The Web 2.0 Service Mark Controversy
In the fifty-plus years since the first service mark was registered, few registered service marks have stirred up as much controversy as “Web 2.0.”
According to lore, the phrase “Web 2.0″ was coined in 2003 by Tim O’Reilly and the staff of CMP Media as a title for a conference they were planning to hold in 2004. As is standard business practice, CMP Media in 2003 filed for registration of the conference name as a service mark. No one predicted that the term Web 2.0 would ultimately become everyone’s popular catchphrase for the next incarnation of the Internet.
To put that popularity in perspective, the following are the number of Google search results for several well-known trademarks:
- Microsoft: 909 million hits
- Web 2.0: 411 million hits
- Intel: 361 million hits
- Coca Cola: 32.3 million hits
- Apple Computer: 15.5 million hits
- Budweiser: 9.3 million hits
Though the term is hugely popular, it wasn’t until a nonprofit industry group in Ireland – IT@cork – announced in 2006 it was holding a Web 2.0 conference of its own that the brouhaha erupted.
CMP Media was legally required to object because if it didn’t, it would lose its rights to the Web 2.0 service mark. Although a cease and desist letter is the standard format for notifying others of your objection to their using your registered mark, it was in hindsight not the best notification format in this circumstance. Tom Raftery, a conference organizer at IT@cork, posted the letter on his blog declaring it to be “anathema to the whole philosophy of 2.0, which is about sharing,” and bloggers around the globe reacted.

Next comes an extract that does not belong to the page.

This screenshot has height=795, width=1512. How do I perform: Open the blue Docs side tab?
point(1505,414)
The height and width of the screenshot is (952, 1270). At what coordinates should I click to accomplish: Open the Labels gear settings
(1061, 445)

Responding instinctively, the blogosphere quickly unleashed a wave of hostility toward CMP and, ironically, toward Tim O’Reilly who is arguably the world’s leading proponent of openness on the Internet. In fact, O’Reilly had been invited to speak at the conference, but CMP’s legal department was not aware of this because O’Reilly was vacationing where he couldn’t be reached when the incident erupted.
In retrospect, O’Reilly Media vice president Sara Winge wished they had phoned the Irish group instead of sending the legal letter. In the end, CMP Media calmed the furor by granting IT@cork permission to use the registered mark “this time,” with future use to be negotiated.
The Heart of the Issue
Though the incident stirred a lot of passion for industry insiders - and amusement for industry outsiders - the real issue involved was not, “Can you register Web 2.0 as a service mark?” because the answer to that is settled and it is “Yes.”

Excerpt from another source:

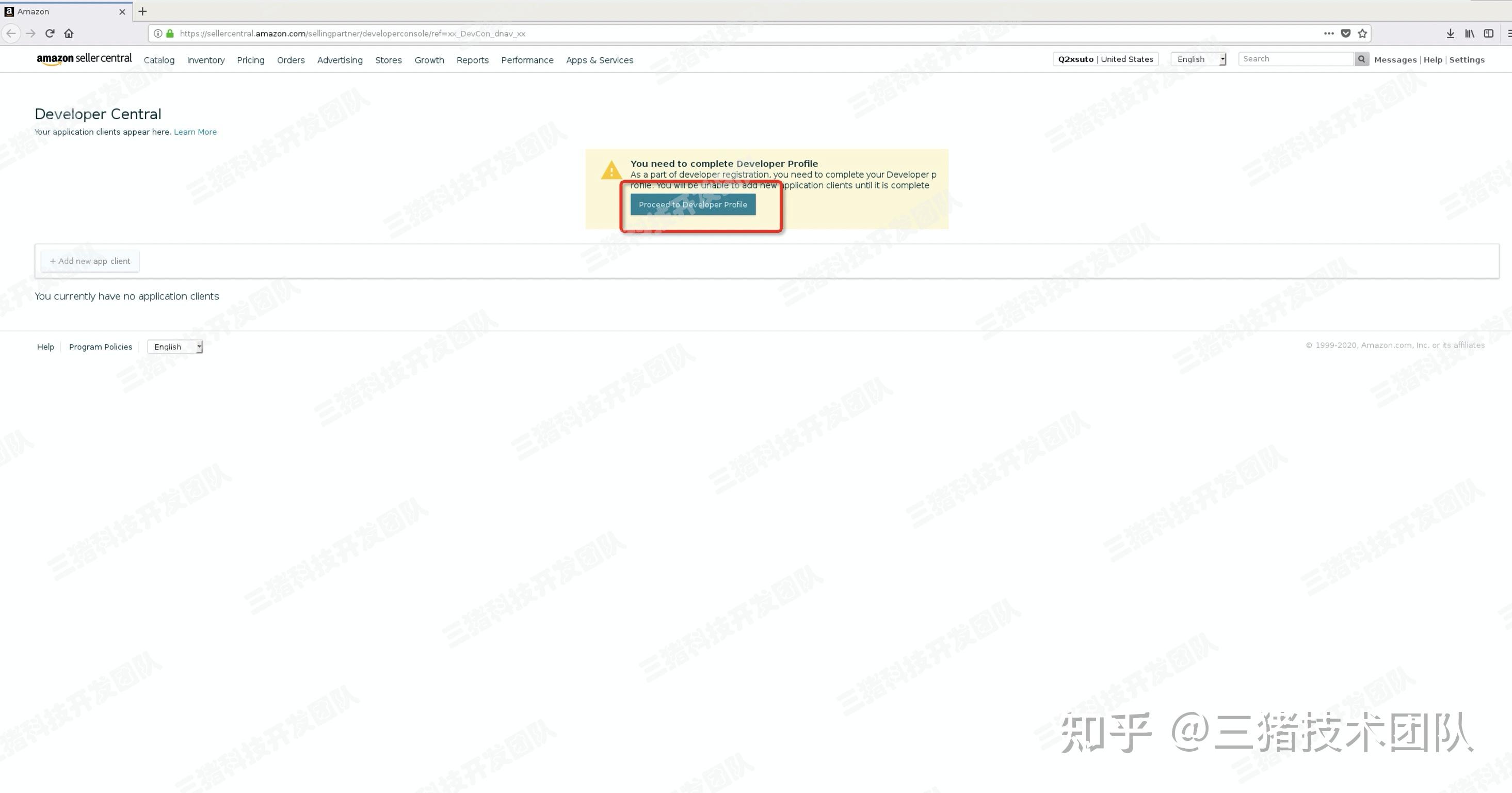Click the Proceed to Developer Profile button
This screenshot has width=1512, height=793.
pyautogui.click(x=694, y=204)
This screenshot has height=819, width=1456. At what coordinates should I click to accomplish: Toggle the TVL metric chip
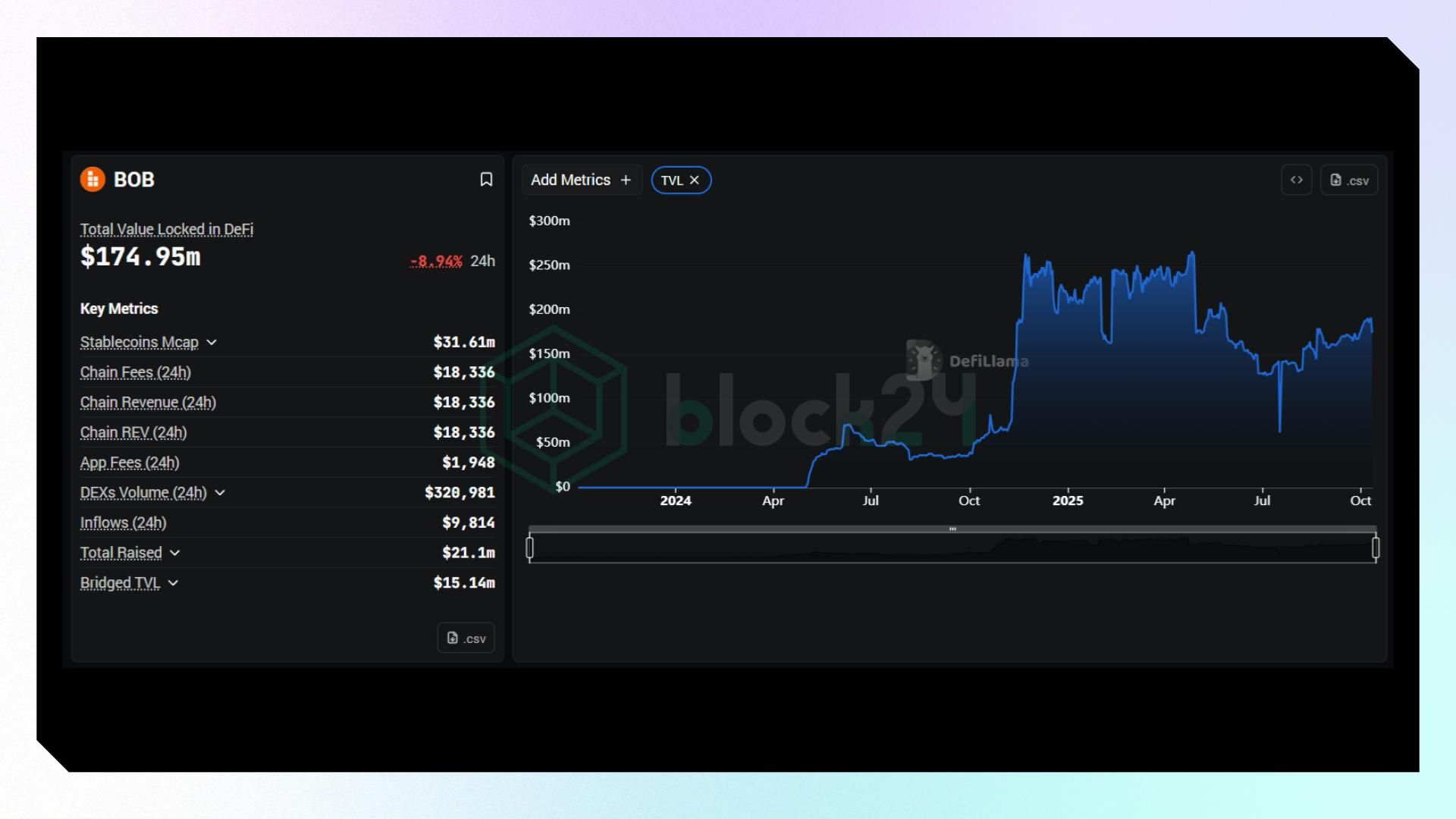pyautogui.click(x=671, y=180)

The real issue is that trademark owners cannot allow their trademarks to become popular terms for anything other than their branded product or service. This is the battle that Coke and Kleenex fight every day. If a mark becomes a generic term, a court can rule that it is no longer eligible for trademark registration and the original owner loses the rights to the mark. That is what CMP was attempting to prevent.